23.4.11

Annie on My Mind (Nancy Garden)

"Annie on My Mind" is a love story between two high school girls from New York - two very different people, but still very similar.

Eliza Winthrop is 17, lives in Brooklyn Heights and goes to Foster Academy, an uptight private school. She studies hard to be able to attend MIT and become an architect.

Annie Kenyon comes from a rather different background - she lives with her mother and father (a bookkeeper and a cab driver, respectively) and her paternal grandmother in a shabby apartment, and goes to a public school.

When Eliza and Annie meet at the Metropolitan Museum of Art, they quickly become friends, and after that, they become even more. Eliza always knew she was different, she just wasn't really sure how, but Annie had been thinking about it, and finally told Eliza about her homosexuality.

The girls always are looking for a way to be together, but with their separate schools and families interfering, they don't have many opportunities. So when their teachers Ms. Stevenson and Ms. Widmer, who are supposedly just "roommates," need a housesitter, Eliza offers to do it for them. Eliza realizes what an amazing chance she has in front of her for her and Annie to have some privacy.

They go there every day, and pretend as though it is their house, eating and making themselves at home.

But when Annie and Eliza think that they're alone, they get an unexpected visitor at the wrong time.

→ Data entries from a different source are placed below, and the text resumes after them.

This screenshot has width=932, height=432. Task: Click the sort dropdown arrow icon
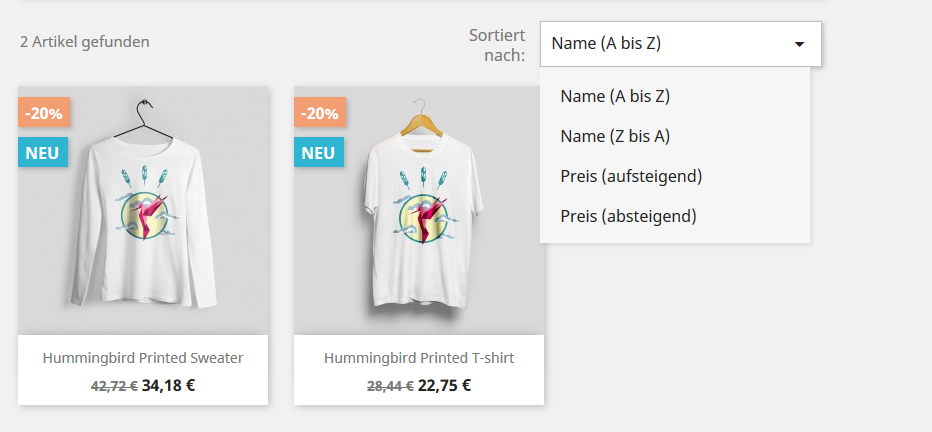pyautogui.click(x=799, y=45)
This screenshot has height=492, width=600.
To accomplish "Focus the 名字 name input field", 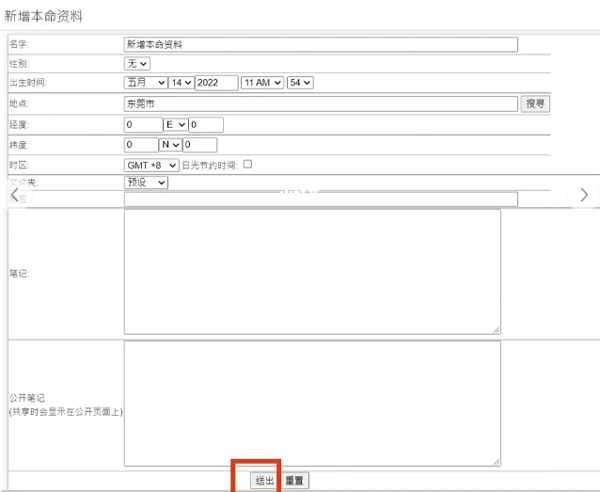I will coord(321,45).

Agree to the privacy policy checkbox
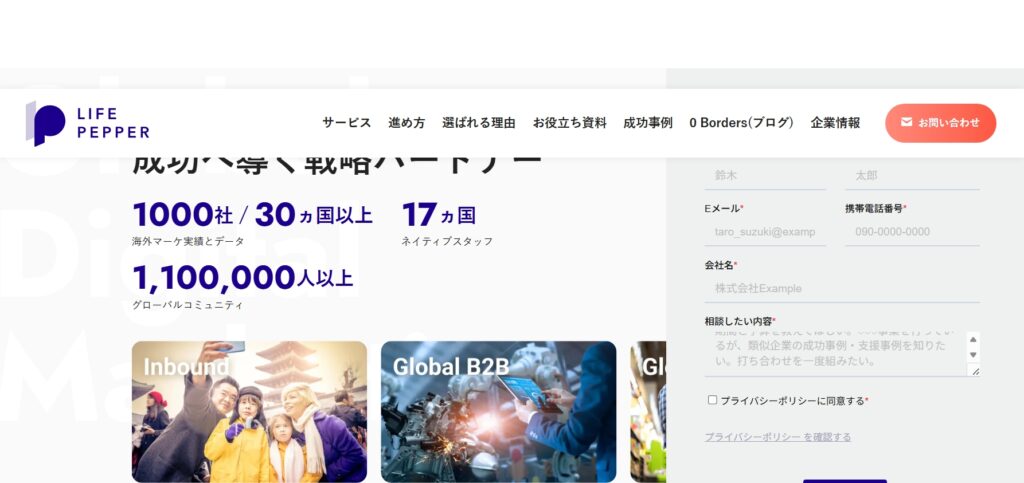[x=713, y=400]
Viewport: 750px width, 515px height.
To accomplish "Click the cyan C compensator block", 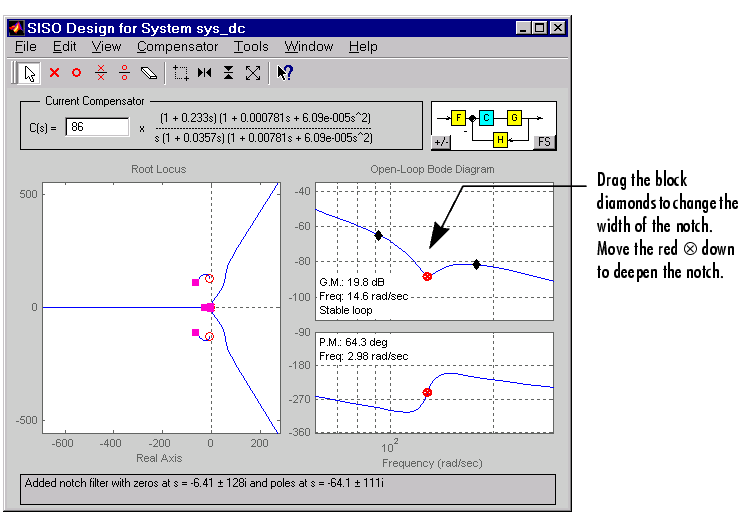I will coord(486,118).
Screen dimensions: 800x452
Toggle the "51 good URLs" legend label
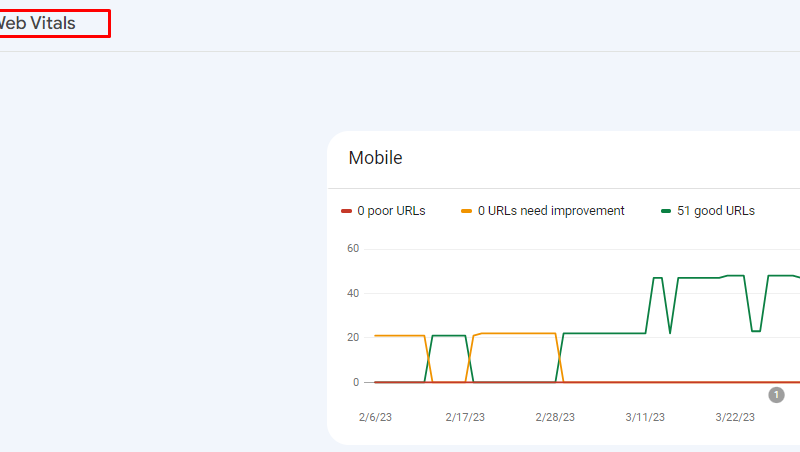716,211
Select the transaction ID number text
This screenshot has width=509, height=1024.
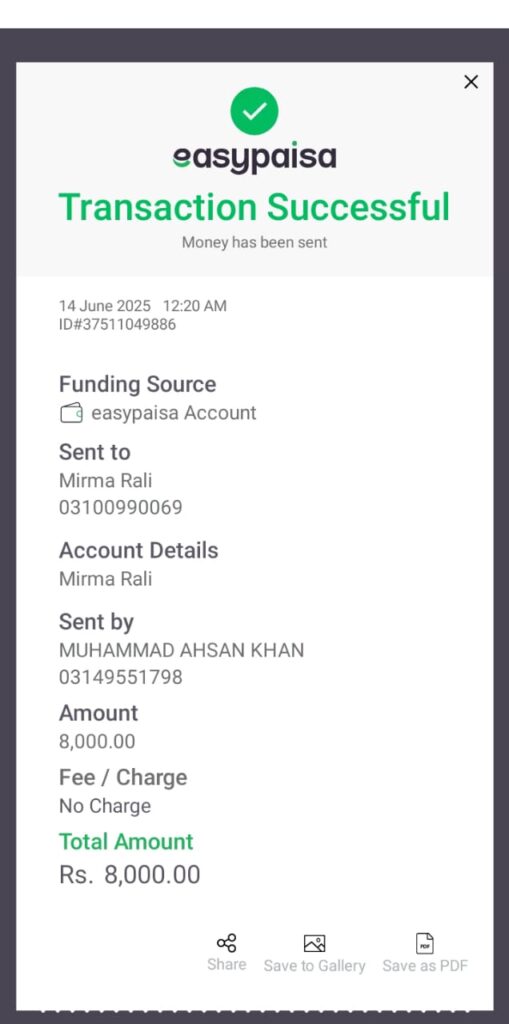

This novel about young love, friendship and standing up for your rights is heartwarming and beautiful, and will stay with you for awhile after you finish it. It kept me up at night flipping the pages to see how it would end. The story unfolds very cleverly, and definitely will leave you hanging.

The book is written in the first person, with Eliza as the protagonist, but also with some fragments of letters she has written to Annie. I recommend this book for ages 11 and up, for some sexual content and romantic themes.